GUTMAN, NAHUM (1898–1980), Israeli painter and sculptor. Gutman was born in Telenshty, Bessarabia. In 1905 the Gutman family immigrated to Ereẓ Israel, settling in Aḥuzat Bayit (on the site of modern Tel Aviv). He began his art studies in 1913 at the Bezalel School of Arts and Crafts in Jerusalem and in 1920 continued in Vienna at the School of Arts and Crafts. In 1926–28 Gutman participated in two exhibitions that were of great significance in Israeli art history: the Tower of David exhibition, which expressed the Bezalel spirit, and the Modern Artists' Exhibition at the Ohel Theater in Tel Aviv, which proclaimed a new direction in art.

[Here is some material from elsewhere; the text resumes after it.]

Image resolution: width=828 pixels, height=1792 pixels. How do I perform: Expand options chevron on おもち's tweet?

Gutman was one of Israel's best-known artists and a well-known writer. In 1939 he began to publish his own books, which he wrote as well as illustrated. He was chosen to represent Israel in the Venice Biennial and participated in many exhibitions all over the world. Gutman had a great influence on Israeli children through his books and the articles he published in the children's newspaper Davar Li-Yeladim. In 1962 one of his books, Path of Orange Peels, was awarded the Hans Christian Andersen Literary Prize on behalf of unesco. The link between his art and the child's world can be seen in his art style, which integrates a Naive method of drawing with colorful compositions. Gutman made a great impression on the city of Tel Aviv. Many of the monumental buildings of the city are decorated with his mosaic walls (Homage to Tel Aviv, Shalom Tower, Tel Aviv).

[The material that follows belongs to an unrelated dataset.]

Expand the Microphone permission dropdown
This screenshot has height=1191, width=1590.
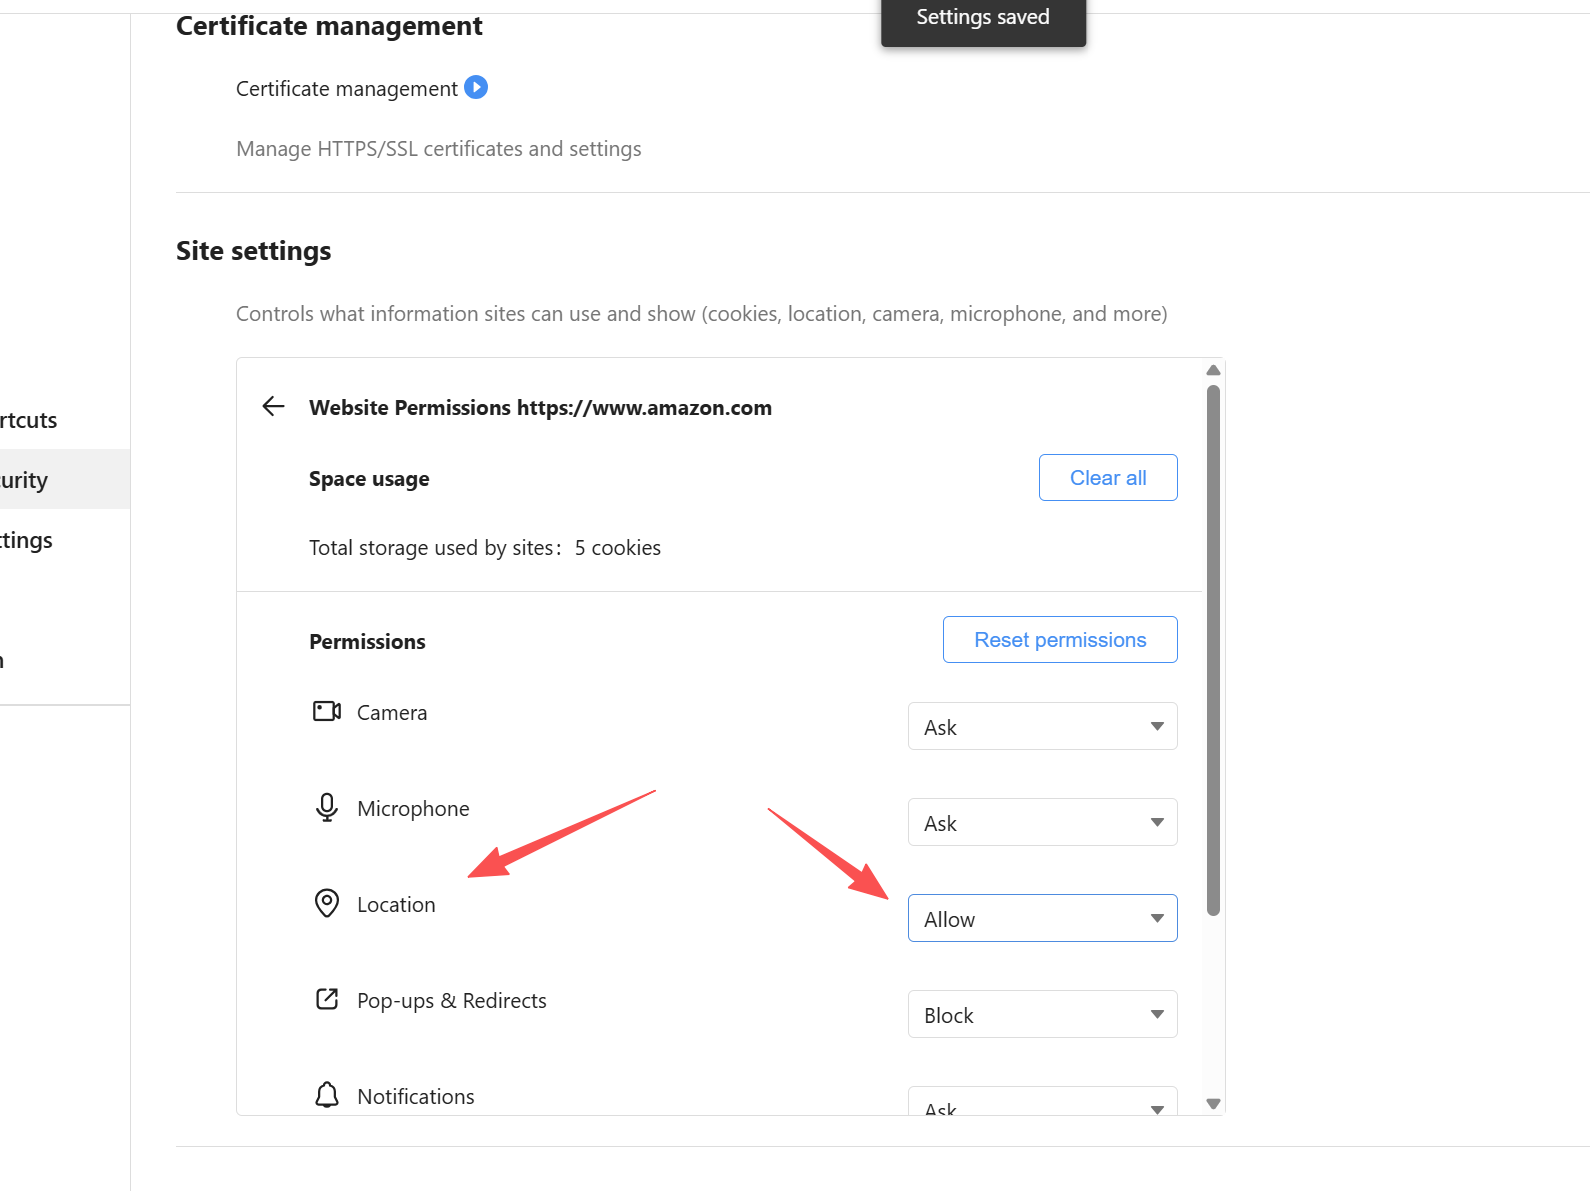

Gutman was among those artists who painted the Arab figures that peopled their surroundings in the 1920s. In some of his paintings he depicted scenes of daily life in a rural landscape or in Jaffa's orchards, painting Arabs in their daily occupations, as in The Goatherd (1926, Israel Museum, Jerusalem) or The Bearer of Sheaves (1927, Israel Museum, Jerusalem). In these paintings the Arab workers were greatly magnified: their bodies extended over the entire canvas, their postures recalled old Egyptian figures, their clothes were painted in graceful colors, and they came off looking very admirable. It is clear that Gutman saw them as models for the new pioneer immigrants who were novice farmers in their old-new land. After the riots of 1929, his manner of depiction changed and the drawings became more realistic.

Gutman's small clay sculptures look as if they stepped out of his paintings. Although in sculpture it is difficult to capture the look of a moment or create a living expression, Gutman succeeded in this, producing humoristic figures (Neighbor's Quarrel, 1970, Gutman Museum, Tel Aviv).

bibliography:

Gutman Museum, Nahum Gutman 18981980 (2003); idem, Gutman Visits the Realms of Evil (2000).